The acclaimed animated romance WALL-E was named best animated film, while little-known Sally Hawkins won the prize for best-actress in a musical or comedy for her role as a perky teacher in Happy-Go-Lucky. Colin Farrell was named as best actor in a comedy for his role in In Bruges.
In the TV category, 30 Rock was named best comedy, while its stars Tina Fey and Alec Baldwin were named best comedy actors. The best drama was Mad Men. The best drama actor was Gabriel Byrne for In Treatment, with Anna Paquin notching the drama actress prize for True Blood.
The Golden Globes, sometimes called Hollywood's biggest party, marked a stark contrast to last year's drab affair when a picket threat from the striking screenwriters union reduced the usually lavish affair to a functional press announcement.

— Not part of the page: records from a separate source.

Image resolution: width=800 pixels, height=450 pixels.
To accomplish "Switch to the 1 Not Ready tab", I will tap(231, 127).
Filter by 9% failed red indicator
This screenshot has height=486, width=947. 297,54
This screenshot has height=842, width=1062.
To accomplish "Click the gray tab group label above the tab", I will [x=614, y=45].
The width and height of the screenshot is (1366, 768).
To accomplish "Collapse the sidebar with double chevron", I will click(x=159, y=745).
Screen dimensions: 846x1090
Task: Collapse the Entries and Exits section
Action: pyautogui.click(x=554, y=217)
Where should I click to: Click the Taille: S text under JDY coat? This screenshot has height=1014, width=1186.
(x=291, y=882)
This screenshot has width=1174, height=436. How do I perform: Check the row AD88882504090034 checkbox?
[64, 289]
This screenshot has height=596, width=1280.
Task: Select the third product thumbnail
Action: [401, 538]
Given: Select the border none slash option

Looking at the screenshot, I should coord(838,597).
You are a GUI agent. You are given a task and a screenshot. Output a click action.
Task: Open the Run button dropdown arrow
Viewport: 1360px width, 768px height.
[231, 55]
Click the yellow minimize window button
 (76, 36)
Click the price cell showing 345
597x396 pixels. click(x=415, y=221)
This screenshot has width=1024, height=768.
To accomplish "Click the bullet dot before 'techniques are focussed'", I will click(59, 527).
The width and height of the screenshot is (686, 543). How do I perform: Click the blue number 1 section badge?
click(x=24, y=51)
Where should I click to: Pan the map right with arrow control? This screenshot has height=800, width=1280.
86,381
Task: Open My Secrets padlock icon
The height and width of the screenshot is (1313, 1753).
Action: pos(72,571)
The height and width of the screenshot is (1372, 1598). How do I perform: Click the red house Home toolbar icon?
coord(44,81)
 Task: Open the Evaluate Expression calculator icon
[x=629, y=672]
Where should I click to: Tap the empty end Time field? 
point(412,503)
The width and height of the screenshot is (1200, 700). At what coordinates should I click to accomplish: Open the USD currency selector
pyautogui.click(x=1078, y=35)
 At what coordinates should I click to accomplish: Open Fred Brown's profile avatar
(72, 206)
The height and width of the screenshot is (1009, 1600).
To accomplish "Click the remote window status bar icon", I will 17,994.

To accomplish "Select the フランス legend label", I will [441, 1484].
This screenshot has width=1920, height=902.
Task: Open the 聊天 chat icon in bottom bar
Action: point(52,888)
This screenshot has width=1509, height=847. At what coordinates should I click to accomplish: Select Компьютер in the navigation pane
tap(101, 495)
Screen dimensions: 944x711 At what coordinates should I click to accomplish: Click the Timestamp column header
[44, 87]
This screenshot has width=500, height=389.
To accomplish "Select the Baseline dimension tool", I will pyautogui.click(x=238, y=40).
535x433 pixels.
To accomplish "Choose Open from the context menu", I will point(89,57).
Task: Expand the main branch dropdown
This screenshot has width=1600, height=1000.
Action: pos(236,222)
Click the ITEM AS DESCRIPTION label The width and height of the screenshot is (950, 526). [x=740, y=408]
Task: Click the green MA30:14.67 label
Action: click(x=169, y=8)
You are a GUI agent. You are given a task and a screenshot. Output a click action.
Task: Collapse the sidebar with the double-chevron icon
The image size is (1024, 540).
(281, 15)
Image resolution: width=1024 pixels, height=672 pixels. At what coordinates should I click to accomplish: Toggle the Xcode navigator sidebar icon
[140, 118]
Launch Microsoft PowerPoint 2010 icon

From lifetime achievement award winner Steven Spielberg to Jennifer Lopez who opened the show in a shimmering gold dress, the Beverley Hills Hilton was filled with a roster of the biggest names in the movie and television world. Also on show were Brad Pitt and Angelina Jolie, Tom Cruise and Katie Holmes and numerous other stars.
But it was a night of disappointment for all the leading film nominees. Brad Pitt's The Curious Case of Benjamin Button, Frost/Nixon, and Doubt all led the nominations field with five nods apiece but ending up with no prizes.
Presenters included the Jonas Brothers, Hayden Panettiere, Martin Scorsese, Drew Barrymore, Sacha Baron Cohen, Salma Hayek, Jessica Lange, Amy Poehler and Seth Rogen, as well as Ricky Gervais, Johnny Depp, David Duchovny, Megan Fox, Eva Longoria, Sting, Sean Combs and Mark Wahlberg.